Mentored by Morphine frontman Mark Sandman, who produced their self-titled 1998 debut EP, Mr. Airplane Man were enthralling listeners in Boston-area dives with their mysterious blues-punk sound before anyone had heard of the White Stripes or Black Keys. But according to guitarist/vocalist Margaret Garrett, her duo with drummer/keyboardist Tara McManus was an organic extension of being “totally obsessed” with music since they were kids.

“I’d like to be able to say we were so intentional about being this gritty blues two-piece, way before the White Stripes,” Garrett says. “The truth is, I didn’t feel that comfortable playing with anyone else. We started busking in the street, in the park near Cambridge Common, where nobody went [laughs]. Not really making any money, but that’s how we first felt comfortable playing out. When we tried out other people eventually, it never really worked. It’s hard to join in on two best friends who are very crazed girls when they’re together.”

Garrett acknowledges Morphine as a “huge influence,” but neither she nor McManus identifies with a particular scene. They’ve been fine with being labeled “garage rock,” but their tastes range from Howlin’ Wolf and the Stooges to King Sunny Ade and the Butthole Surfers. “We just have love for music,” she notes, “more than the culture around whatever the music is.”

The vitality and lean angularity of Mr. Airplane’s Music made the late ’90s and early ’00s a heady blur of touring (with Morphine, the White Stripes, the Detroit Cobras, Yeah Yeah Yeahs), and recording. By the time they released 2004’s polished “C’mon DJ,” they needed a break.

Their hiatus lasted a decade. (“We had kids,” Garrett says, laughing.) After a few years, independent of each other, they started missing their friendship and band. Reunion wheels began turning when a German fan booked Mr. Airplane Man for a two-week tour.

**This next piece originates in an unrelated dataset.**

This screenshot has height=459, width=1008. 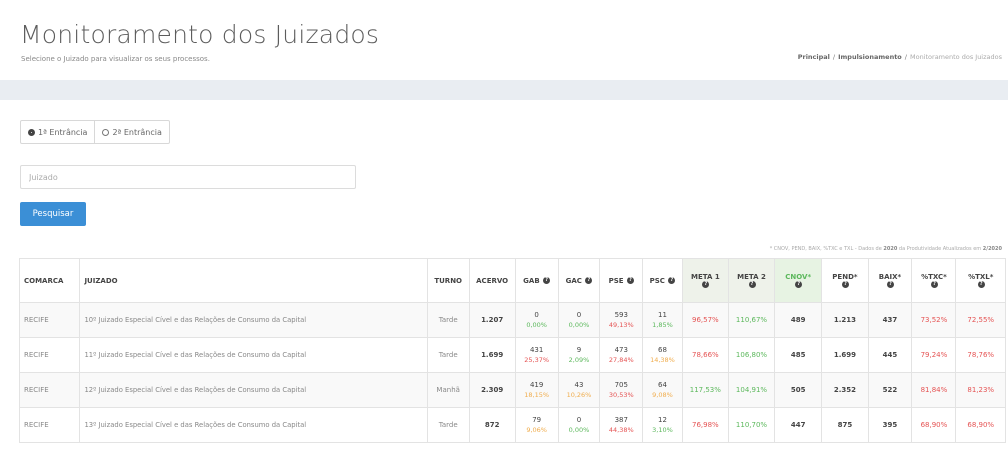 I want to click on cell-percent: 44,38%, so click(x=621, y=430).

“It was getting old, getting stale; we just needed to do other things,” Garrett explains. “It’s like Mark Sandman said: ‘Don’t over-focus on the band, go travel.’ And that’s true in life. Now we have something to sing about, write about, play about.”

Last November Garrett, who studied film in college, relocated to Koreatown with her young son. McManus’ family couldn’t leave Rhode Island, however, so they’re negotiating the tricky logistics of being a bicoastal band, which is hell on rehearsals. Garrett expects their sets at Redwood Bar in downtown LA tonight and the Buccaneer Lounge in Sierra Madre Saturday will mix longtime fan favorites like “Jesus on the Mainline” with material from an album they recorded in May with producer Robin Girault. Scheduled for February release by Sympathy for the Record Industry, “Jacaranda” expands Mr. Airplane Man’s sound with bass and some additional guitar to support Garrett’s vibey slide playing.

“When Tara came to visit in May, the whole street outside our practice space was lined with jacaranda in bloom,” Garrett recalls. “Seeing jacaranda blooming for the first time, I fell in love with the world.”